→ **The input**
——
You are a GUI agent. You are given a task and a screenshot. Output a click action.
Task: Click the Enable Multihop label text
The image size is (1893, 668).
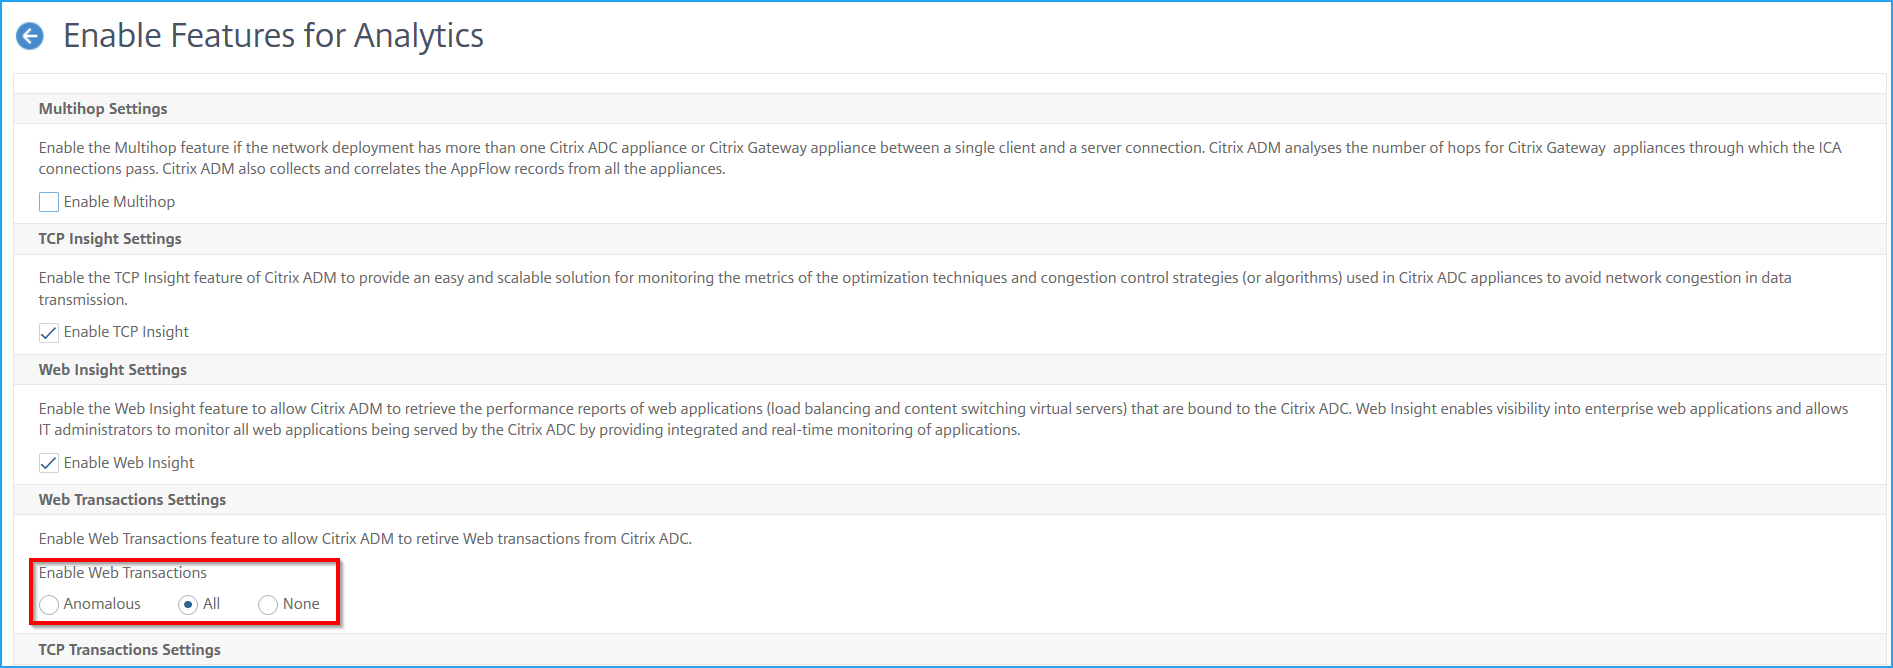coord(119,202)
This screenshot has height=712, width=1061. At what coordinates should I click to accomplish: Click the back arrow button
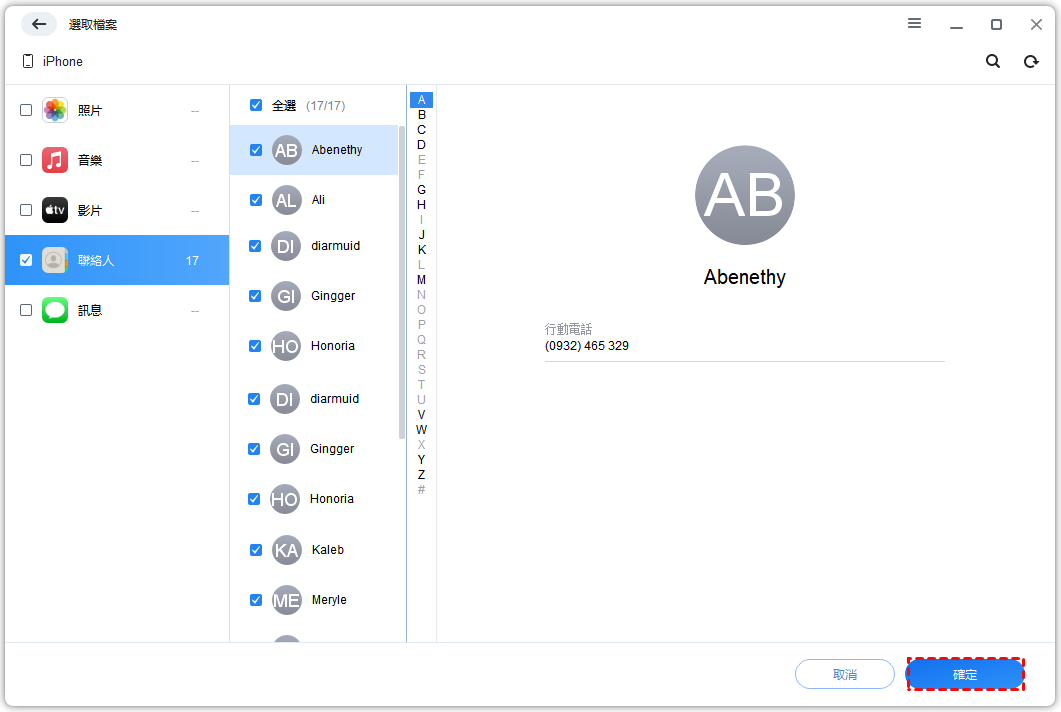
——
→ **Problem details**
Copy each line above exactly. Images do not belong in the copy.

→ **Result for this exercise**
You are a GUI agent. You are given a task and a screenshot. Output a click action.
Task: Click the Enable Multihop label text
The image size is (1893, 668).
coord(119,202)
This screenshot has height=712, width=1061. At what coordinates should I click to accomplish: Click the back arrow button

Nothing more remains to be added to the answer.